A ban of new ICE cars in 2030 does not mena a vovernight excahnge off the car fleet, but a gradual phase oput of the ICE till 2050.
Coal phase out is sheduled for around 2040, if todays speed of coal phase out goes on it looks like it might be phased out sometimes between 2035 and 2040. Nobody intends to build any new coal capacity in germany, so to assume new coal capacity fo fuel a overnight change to BEV of all cars in 2030 fueld by coal plants is nothing more than a fairy tale, far far away from any reality.
Jon says
Hi Denes
Following up on previous comments to your article.
1. The proposal is on a phase out of combustion engine cars. Not gasoline cars as stated in the article and definitely not on all combustion engine cars on the road. There is an important difference in electrifying 3 mill yearly car sales vs. turning over a car fleet of 45 mill cars.
2. You say that “..German vehicles burn 572 TWh worth of liquid fuels per year”. This number is equivalent to 49 mtoe which, according to Eurostat, is Germany’s energy consumption in the road transport sector, i.e. including all trucks, buses, motorbikes etc. This means that you are not only calculating the electricity need of electrifying all cars on the road, but you are also including heavy duty vehicles on the road which easily doubles the energy need compared to only light duty vehicles.
If this is just a thought experiment to look at the electricity need of electrifying new car sales by 2030 you could do the following:
Total new car sales around 3 mill per year means that the accumulated electric cars on the road would probably not surpass 9 mill by 2030. Assuming 15 000 km travelled per year and 24 kWh per 100 km travelled (EPA rating for a Tesla model S) I get a yearly electricity demand of 32 TWh.
This is is less than Germany’s solar power production in 2015 (39 TWh).
Nigel West says
Around 250TWh of electricity to run a fully electrified transport system would require a massive increase in the size of Germany’s electricity transmission and distribution infrastructure.

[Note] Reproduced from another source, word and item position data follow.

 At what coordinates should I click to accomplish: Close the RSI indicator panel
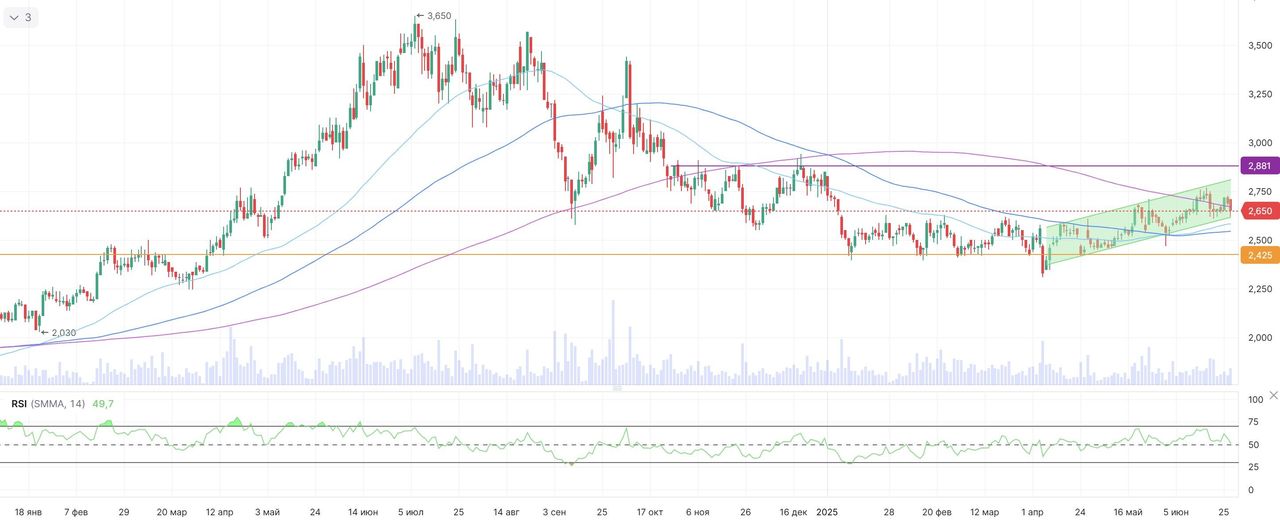point(1273,396)
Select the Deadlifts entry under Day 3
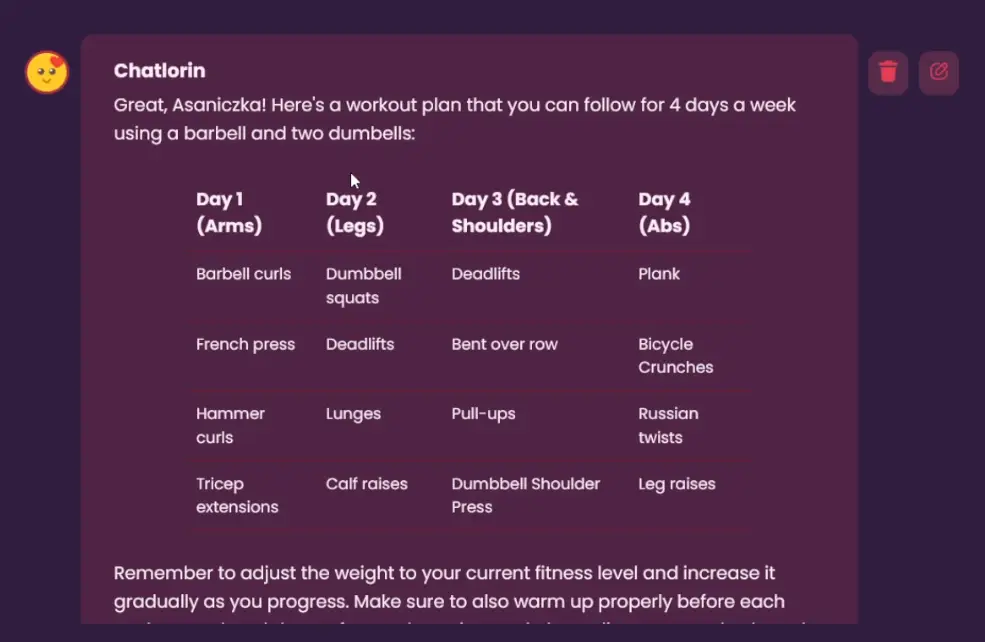Image resolution: width=985 pixels, height=642 pixels. (x=486, y=274)
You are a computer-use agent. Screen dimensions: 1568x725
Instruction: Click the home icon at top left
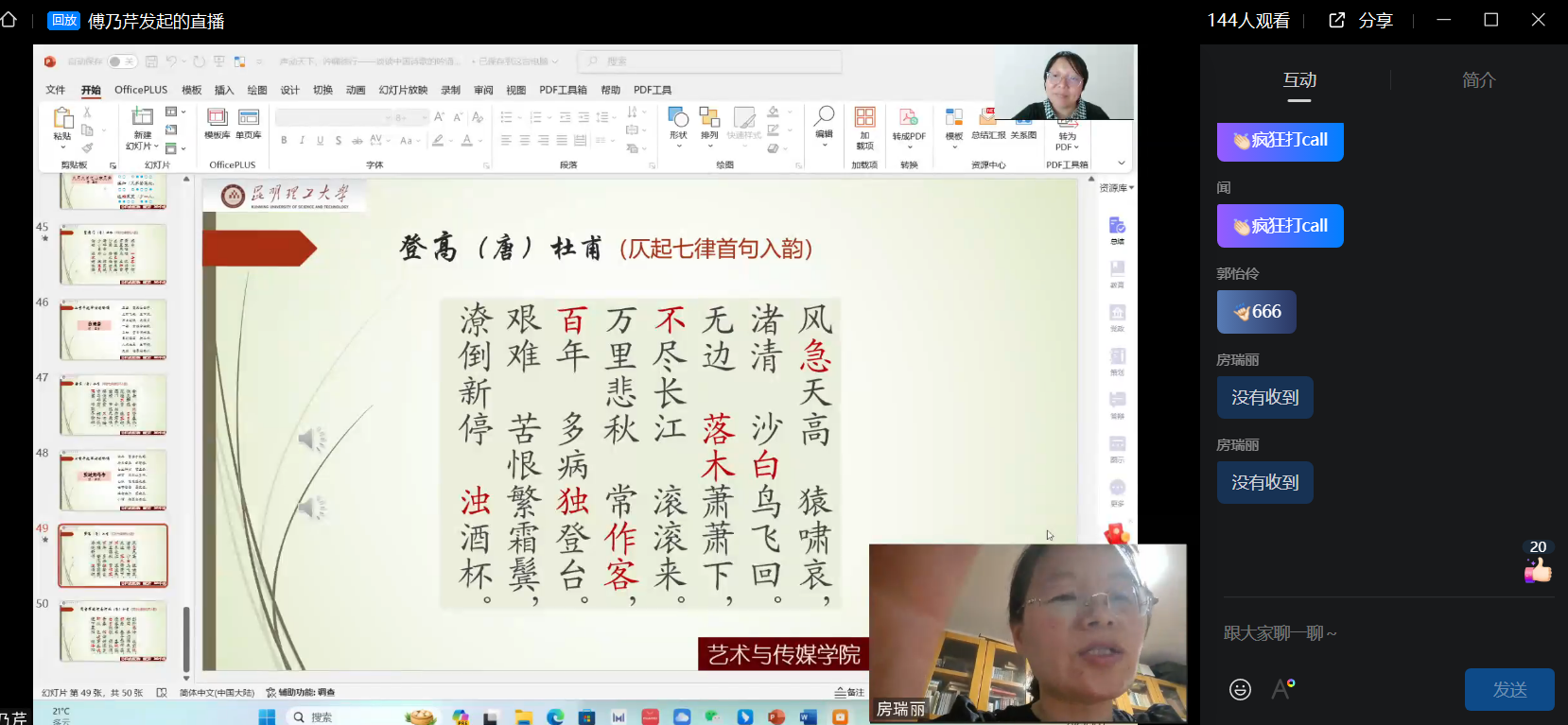click(9, 20)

The infrastructure currently handles about 600TWh/year but is already ‘creaking’ under the strain of trying to cope with existing renewables.
Hugh Sharman says
German EV sales in 2016 were 27,404 (http://ev-sales.blogspot.dk/2017/01/germany-december-2016.html)
Germany’s total car sales in 2016, were 3,351,607, (http://www.best-selling-cars.com/germany/2016-full-year-germany-best-selling-car-manufacturers-brands/)
Some reports say EV sales are falling)
So if these sources are correct (I am not a car expert), EV sales constitute less than 1% of Germany’s 2016 market, despite massive political support for EV development in Germany. Rather, it seems that Germans are voting for fossil-fueled cars with their wallets. And woe betide any German Government, of whatever persuasion, to come between a German and his/her choice of car.
Andreas Graf says
I would point out that the “analysis published in Nature” is a reader correspondence of three short paragraphs, not a peer reviewed journal article. Moreover, the premise of the article is, don’t cap decarbonization through renewables and increase electricity demand. And yet, instead of saying lift the cap, the argument is do/and assume anything but. I’m a bit speechless…
Hans says
A more appropriate title for the article is:
Germany should accelerate RE growth to enable ICE car phase out.
Alkè says
The fact that Germany is planning to reduce the amount of gas emission is a good thing! But how? Electric cars are greener than traditional ones, but at the same time the manufacturing process is not so ecologic. We hope Germany will figure out a solution soon!